Data. Does the microdata represent the population, with missing variables filled defensibly and weights calibrated to real totals?
Dynamics. What behavioral assumptions are in play, are they stated or hidden, and how much do the results move when the assumptions change?
Different models are strong in different columns—TAXSIM in rules, validated against decades of returns ;[3] Tax-Data in microdata construction; OG-USA in dynamics, with a full overlapping-generations model of behavior. PolicyEngine's aim was to be strong across all three at once, and that is exactly what made it hard.
The three ingredients don't sit side by side; they constrain each other. The rules you want to simulate dictate the data you need—model capital gains and you need asset data, model childcare subsidies and you need childcare expenses. The data you have bounds the rules you can implement—without itemized-deduction detail, you cannot credibly score a deduction reform. And dynamics reach into both, because a behavioral response changes effective rates, which change the distributional story; a reform that looks progressive on the static tables can look different once the highest earners respond the most. Building the model means making these fit: rules that handle whatever data exists, data that supports whatever rules matter, dynamics calibrated to make sense with both.
That is why PolicyEngine took years rather than months. No single tax formula is hard; individual calculations are straightforward. What takes sustained engineering is making comprehensive rules work with realistic data while supporting flexible dynamics, all at once, across the whole system. Each of the three ingredients is now becoming a layer an agent can build and a machine can check on its own terms—rules against statute, data against ground truth, dynamics against outcomes as they arrive—and that decomposition is the story Part III tells.
References
- Caldwell (1996). Microsimulation: A Tool for Economic Analysis.
- Sutherland (2013). EUROMOD: the European Union tax-benefit microsimulation model.
- Feenberg (1993). An Introduction to the TAXSIM Model.
- U.S. Census Bureau (2024). Current Population Survey (CPS).
- Meyer (2015). Household Surveys in Crisis.
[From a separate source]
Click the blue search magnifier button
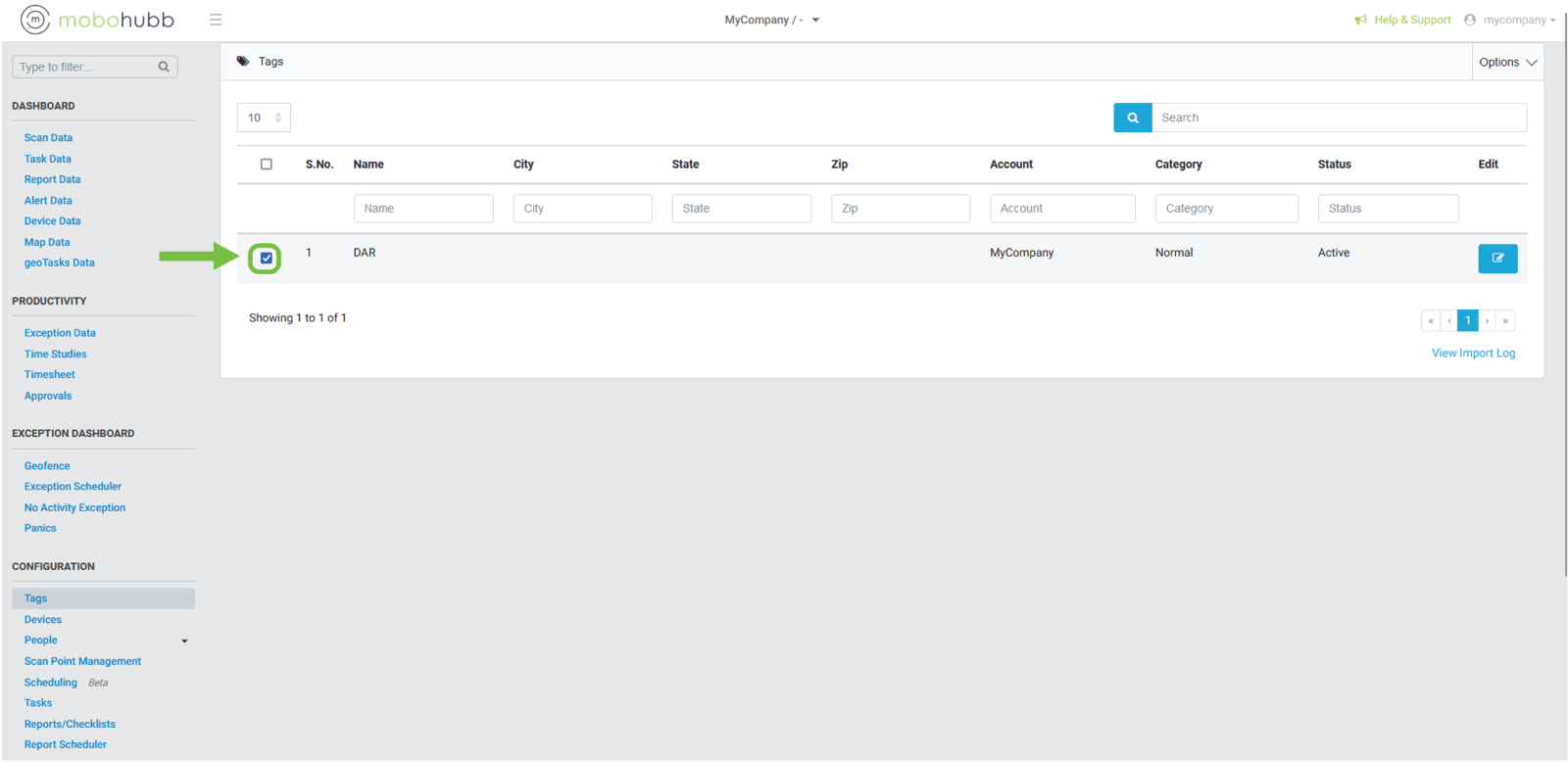Image resolution: width=1568 pixels, height=762 pixels. click(x=1132, y=118)
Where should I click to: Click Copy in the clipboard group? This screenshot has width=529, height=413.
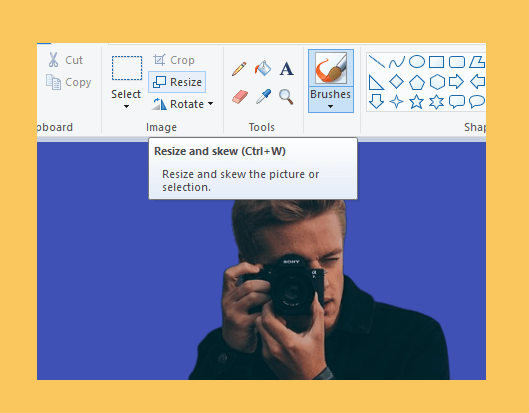click(x=68, y=82)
- Congressional Budget Office (2025). CBO's Economic Forecasting Record: 2025 Update.
- PolicyEngine (2026). Microimpute: Survey Variable Imputation for Microsimulation.
- PolicyEngine (2026). MicroCalibrate: Survey Weight Calibration with Robustness Evaluation.
- Ghenis (2022). Enhancing the Current Population Survey for Policy Analysis.
- O'Donoghue (2001). Dynamic Microsimulation: A Methodological Survey.
- Neisser (2021). The Elasticity of Taxable Income: A Meta-Regression Analysis.